FRAGMENT STRONY =
++++
Zlapanie przez policje na jednym kole -_-
Posty: 16
• Strona 1 z 1
Zlapanie przez policje na jednym kole -_-
Witam mam 14 lat i dzisiaj jak odjezdzalem ze szkoly ( obok posterunek ) przejechalem sie kawalek na gumie i tyle. Zatrzymalem sie jeszcze na chwile do chlopakow i wychodzi policjant i zaprasza mnie na posterunek ... wzailem papiery itd i poszedlem z nim. Po pogadance itd wymyslil mi kare ze mam przez tydzin sie nie pokazywac skutrem bo inaczej ta sprawe zalatwimy. I teraz niewiem bo jest tak ze na stuncie duzo jezdze i wgl. Jakby do czegos doszlo to co mi grozi ? ;p
CBR 125, 2006r. 

- marnotrawca
- Świeżak
- Posty: 35
- Dołączył(a): 13/3/2012, 15:39
Jakies 30 min temu radiowoz wjezdza do mojego wjazdu i sobie nawraca, jedzie spowrotem xD w mojej okolicy moze ze 2 razy w ciagu zycia policje widzialem ;d fajny zbieg okolicznosci...
CBR 125, 2006r. 

- marnotrawca
- Świeżak
- Posty: 35
- Dołączył(a): 13/3/2012, 15:39
ja w terenie zabudowanym miałem ponad 200 policja stała schowana w bocznej drodze za ogrodzeniem delikatnie nie widziałem ich, kawał prostej potem już normalnie na skrzyżowaniach zatrzymywałem się i dogonili mnie, i przez głośnik że mam zjechać na pobocze, podchodzi policjant: dokument itd. i na koniec wypowiedzi ,,Kur*w*a myślałem że samolotem leciałeś przez tą wieś", ja nie wytrzymałem i zaczołem się śmiać ale skończyło się na upomnieniu, a byłem pewny łądnej sumy.
-
KAPELA911 - Bywalec
- Posty: 868
- Dołączył(a): 18/7/2008, 13:47
- Lokalizacja: Z rajskiej benzyniarni
Masz po prostu farta że Ci policjant na rękę poszedł. Na Twoim miejscu nie nadużywał bym ich Cierpliwości tym bardziej jeżeli w małej miejscowości mieszkasz. Zwada z policjantem moze strasznie życie utrudnić.
Gpz 500s 1993r
- kaboose
- Świeżak
- Posty: 29
- Dołączył(a): 1/2/2012, 11:39
- Lokalizacja: Olsztyn
kaboose napisał(a): Zwada z policjantem moze strasznie życie utrudnić.
Zwykły policjant jeśli się uweźmie to ma jeszcze kogoś nad sobą jak coś i wiem że takie załatwienie sprawy działa bo sam miałem policję u siebie około 3 lub 4 razy na posesji;/
Druga sprawa to taka, że jasne można strasznie utrudnić życie ale temu policjantowi!
++++
WYKAZ MATERIAŁU =
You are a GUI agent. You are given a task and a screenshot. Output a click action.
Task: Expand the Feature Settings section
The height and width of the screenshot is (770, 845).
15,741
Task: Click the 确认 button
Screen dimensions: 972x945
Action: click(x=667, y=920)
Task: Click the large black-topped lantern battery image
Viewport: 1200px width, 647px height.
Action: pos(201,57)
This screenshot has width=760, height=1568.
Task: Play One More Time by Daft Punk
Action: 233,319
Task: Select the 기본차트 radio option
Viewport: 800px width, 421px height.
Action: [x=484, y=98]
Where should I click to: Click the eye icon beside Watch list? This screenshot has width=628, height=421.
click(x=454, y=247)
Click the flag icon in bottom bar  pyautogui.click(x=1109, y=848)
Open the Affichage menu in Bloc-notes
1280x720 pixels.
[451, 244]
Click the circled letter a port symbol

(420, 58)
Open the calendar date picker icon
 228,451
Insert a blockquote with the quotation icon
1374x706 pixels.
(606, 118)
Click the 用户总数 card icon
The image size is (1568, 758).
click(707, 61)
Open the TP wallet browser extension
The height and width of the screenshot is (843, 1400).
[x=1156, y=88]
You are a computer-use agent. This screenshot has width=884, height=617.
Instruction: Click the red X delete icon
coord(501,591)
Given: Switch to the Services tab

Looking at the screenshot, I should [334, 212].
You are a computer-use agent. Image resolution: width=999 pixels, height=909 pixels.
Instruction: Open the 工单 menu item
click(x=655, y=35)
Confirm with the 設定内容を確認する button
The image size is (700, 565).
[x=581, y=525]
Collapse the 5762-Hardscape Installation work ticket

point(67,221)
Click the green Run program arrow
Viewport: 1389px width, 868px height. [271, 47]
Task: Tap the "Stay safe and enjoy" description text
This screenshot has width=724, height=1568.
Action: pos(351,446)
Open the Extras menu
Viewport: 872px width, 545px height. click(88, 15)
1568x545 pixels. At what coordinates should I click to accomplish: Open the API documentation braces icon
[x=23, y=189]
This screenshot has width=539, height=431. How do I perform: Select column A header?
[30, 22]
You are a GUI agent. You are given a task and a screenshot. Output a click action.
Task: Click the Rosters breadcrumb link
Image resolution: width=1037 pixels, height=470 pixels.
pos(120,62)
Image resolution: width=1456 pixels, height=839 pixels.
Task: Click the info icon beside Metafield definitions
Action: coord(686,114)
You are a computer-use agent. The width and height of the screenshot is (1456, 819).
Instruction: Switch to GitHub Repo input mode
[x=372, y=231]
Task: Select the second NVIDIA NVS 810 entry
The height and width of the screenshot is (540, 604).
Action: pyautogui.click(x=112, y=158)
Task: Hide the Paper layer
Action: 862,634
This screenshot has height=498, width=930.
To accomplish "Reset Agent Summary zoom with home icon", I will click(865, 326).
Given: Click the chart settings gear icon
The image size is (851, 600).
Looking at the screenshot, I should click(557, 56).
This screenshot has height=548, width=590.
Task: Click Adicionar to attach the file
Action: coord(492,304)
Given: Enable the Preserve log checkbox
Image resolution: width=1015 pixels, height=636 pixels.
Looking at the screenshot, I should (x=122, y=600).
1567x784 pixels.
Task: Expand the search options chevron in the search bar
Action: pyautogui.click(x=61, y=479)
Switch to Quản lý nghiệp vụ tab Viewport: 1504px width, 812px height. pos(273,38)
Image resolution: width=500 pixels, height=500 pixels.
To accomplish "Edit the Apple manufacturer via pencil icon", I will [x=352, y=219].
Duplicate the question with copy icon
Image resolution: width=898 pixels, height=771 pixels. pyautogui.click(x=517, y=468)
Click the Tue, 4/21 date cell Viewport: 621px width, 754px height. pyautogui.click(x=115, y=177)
++++
ZADANIA DO ROZWIĄZANIA =
(1) Oceń, czy poniższe stwierdzenia są zgodne z fragmentem strony, i przy każdym podaj „tak” lub „nie” wraz z rozstrzygającymi słowami tekstu w dosłownym cytacie: (a) autor pierwszego wpisu ma 14 lat; (b) policjant zakazał autorowi pierwszego wpisu pokazywać się skuterem przez miesiąc; (c) użytkownik, który jechał w terenie zabudowanym ponad 200, dostał mandat.
(2) Przedstaw w formie krótkiej listy główne informacje z akapitu fragmentu strony zaczynającego się od słów „Masz po prostu farta”.

ODPOWIEDZI PO KOLEI =
(1)
(a) Tak: „Witam mam 14 lat”.
(b) Nie: „mam przez tydzin sie nie pokazywac skutrem”.
(c) Nie: „skończyło się na upomnieniu”.

(2)
- Autor miał szczęście, że policjant poszedł mu na rękę.
- Nie powinien nadużywać cierpliwości policji, zwłaszcza jeśli mieszka w małej miejscowości.
- Zwada z policjantem może bardzo utrudnić życie.